[Study material]
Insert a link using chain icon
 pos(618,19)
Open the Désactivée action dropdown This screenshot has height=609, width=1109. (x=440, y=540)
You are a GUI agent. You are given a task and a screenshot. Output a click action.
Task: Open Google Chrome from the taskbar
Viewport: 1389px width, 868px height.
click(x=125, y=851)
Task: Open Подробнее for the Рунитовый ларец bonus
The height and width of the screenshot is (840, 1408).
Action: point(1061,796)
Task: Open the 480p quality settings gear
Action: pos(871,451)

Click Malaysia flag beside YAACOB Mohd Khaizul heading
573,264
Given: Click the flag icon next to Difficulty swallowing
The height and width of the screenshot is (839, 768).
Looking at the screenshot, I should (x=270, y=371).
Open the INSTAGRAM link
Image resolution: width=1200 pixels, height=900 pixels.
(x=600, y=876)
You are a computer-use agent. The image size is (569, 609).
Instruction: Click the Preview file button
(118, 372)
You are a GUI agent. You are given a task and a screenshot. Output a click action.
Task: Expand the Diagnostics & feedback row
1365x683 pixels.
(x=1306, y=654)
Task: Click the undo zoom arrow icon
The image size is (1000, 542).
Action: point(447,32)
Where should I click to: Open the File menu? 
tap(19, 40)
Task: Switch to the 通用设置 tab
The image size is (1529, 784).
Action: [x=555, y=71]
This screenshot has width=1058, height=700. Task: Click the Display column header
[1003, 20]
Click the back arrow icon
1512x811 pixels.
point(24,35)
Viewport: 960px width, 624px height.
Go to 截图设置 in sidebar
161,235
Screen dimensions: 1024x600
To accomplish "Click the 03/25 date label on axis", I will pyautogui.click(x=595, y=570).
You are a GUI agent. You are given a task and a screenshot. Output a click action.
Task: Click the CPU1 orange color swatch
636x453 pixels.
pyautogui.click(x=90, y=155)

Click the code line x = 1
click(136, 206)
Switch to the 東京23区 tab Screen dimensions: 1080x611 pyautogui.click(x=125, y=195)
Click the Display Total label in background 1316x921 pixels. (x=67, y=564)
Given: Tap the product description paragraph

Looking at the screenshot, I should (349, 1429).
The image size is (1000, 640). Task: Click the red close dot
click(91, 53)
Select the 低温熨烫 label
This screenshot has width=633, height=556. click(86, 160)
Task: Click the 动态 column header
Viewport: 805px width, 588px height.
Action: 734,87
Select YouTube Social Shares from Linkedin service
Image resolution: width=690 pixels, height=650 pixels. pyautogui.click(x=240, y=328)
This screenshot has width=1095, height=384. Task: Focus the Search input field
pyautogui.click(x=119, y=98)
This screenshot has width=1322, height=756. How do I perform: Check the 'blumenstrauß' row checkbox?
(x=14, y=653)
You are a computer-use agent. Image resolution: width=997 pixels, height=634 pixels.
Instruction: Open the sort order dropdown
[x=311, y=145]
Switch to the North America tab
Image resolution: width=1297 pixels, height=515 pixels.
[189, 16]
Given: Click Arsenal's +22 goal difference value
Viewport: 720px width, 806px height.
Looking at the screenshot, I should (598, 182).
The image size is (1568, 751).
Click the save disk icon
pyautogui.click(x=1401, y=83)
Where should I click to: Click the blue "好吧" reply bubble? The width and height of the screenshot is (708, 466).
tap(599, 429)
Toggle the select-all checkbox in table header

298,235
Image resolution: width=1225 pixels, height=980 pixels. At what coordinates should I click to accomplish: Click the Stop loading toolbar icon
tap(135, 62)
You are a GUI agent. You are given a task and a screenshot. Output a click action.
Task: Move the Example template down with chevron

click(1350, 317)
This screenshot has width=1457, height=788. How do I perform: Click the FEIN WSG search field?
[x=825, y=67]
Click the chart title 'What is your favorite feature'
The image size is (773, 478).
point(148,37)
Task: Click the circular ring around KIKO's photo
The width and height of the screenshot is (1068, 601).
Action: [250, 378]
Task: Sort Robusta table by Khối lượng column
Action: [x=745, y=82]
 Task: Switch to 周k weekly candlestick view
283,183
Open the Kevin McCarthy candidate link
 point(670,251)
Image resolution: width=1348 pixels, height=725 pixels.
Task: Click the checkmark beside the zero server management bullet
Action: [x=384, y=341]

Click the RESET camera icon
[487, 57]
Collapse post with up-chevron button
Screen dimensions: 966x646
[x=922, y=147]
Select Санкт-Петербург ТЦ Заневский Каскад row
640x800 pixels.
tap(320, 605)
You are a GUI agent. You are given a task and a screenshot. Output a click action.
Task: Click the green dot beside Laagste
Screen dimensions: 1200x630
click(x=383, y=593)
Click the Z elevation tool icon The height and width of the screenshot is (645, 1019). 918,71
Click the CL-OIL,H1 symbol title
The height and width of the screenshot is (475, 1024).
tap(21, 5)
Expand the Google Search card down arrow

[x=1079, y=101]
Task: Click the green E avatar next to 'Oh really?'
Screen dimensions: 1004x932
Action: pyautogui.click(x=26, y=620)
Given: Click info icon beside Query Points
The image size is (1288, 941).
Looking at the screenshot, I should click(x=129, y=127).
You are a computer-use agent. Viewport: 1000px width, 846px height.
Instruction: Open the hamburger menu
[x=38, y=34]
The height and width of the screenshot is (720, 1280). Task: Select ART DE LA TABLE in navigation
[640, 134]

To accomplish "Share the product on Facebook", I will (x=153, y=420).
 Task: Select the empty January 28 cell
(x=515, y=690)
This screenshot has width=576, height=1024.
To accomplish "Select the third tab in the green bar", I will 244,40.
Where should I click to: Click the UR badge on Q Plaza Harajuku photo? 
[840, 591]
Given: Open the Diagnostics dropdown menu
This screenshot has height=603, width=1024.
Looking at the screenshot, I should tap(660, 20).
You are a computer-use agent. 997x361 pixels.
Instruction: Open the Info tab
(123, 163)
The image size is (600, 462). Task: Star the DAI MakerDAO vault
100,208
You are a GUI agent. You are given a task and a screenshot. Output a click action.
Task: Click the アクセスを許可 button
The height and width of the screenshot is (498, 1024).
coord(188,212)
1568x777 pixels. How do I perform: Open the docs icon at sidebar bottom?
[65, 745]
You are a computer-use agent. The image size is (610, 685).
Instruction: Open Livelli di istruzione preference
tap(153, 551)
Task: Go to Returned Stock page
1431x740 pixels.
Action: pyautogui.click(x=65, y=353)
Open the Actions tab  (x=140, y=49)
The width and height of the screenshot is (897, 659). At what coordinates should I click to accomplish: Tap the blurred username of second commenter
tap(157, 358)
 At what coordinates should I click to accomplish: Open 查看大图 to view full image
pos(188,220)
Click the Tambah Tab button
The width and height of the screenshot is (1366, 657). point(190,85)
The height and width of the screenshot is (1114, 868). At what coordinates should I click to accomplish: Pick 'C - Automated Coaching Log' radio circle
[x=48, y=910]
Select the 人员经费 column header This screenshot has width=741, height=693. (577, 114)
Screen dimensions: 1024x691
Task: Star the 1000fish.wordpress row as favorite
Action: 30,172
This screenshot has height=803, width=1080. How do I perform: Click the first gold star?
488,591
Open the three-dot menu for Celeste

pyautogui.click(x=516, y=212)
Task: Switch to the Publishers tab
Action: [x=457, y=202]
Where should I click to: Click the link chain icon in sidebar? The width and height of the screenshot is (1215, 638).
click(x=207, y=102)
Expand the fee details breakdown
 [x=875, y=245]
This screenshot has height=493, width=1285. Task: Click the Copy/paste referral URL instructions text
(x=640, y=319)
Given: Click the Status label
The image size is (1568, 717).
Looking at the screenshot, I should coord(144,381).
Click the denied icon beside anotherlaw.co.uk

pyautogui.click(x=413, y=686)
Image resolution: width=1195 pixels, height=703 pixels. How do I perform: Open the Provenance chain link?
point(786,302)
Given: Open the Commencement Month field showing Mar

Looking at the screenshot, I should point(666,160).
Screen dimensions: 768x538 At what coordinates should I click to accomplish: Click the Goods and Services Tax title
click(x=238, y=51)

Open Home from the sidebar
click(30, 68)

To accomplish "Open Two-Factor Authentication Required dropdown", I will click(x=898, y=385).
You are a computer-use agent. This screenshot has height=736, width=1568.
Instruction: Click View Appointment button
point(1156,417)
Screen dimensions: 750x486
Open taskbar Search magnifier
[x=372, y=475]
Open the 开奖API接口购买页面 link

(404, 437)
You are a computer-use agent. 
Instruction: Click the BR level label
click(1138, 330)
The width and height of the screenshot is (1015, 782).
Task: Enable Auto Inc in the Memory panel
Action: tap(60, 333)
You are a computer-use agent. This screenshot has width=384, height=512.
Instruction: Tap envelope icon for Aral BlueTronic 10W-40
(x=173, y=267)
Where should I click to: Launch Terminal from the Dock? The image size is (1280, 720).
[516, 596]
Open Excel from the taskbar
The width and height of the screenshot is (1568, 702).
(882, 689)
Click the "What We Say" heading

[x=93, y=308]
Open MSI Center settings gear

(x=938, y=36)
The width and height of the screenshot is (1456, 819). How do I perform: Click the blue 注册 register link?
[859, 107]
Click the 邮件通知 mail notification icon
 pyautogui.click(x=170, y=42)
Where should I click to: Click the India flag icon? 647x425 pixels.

[Exercise] Within the material above, extract exactly the lines that start at the line containing "Open Home from the sidebar" and stop after the line containing "has width=384, height=512.", and only those.

[Answer space]
Open Home from the sidebar
click(30, 68)

To accomplish "Open Two-Factor Authentication Required dropdown", I will click(x=898, y=385).
You are a computer-use agent. This screenshot has height=736, width=1568.
Instruction: Click View Appointment button
point(1156,417)
Screen dimensions: 750x486
Open taskbar Search magnifier
[x=372, y=475]
Open the 开奖API接口购买页面 link

(404, 437)
You are a computer-use agent. 
Instruction: Click the BR level label
click(1138, 330)
The width and height of the screenshot is (1015, 782).
Task: Enable Auto Inc in the Memory panel
Action: tap(60, 333)
You are a computer-use agent. This screenshot has width=384, height=512.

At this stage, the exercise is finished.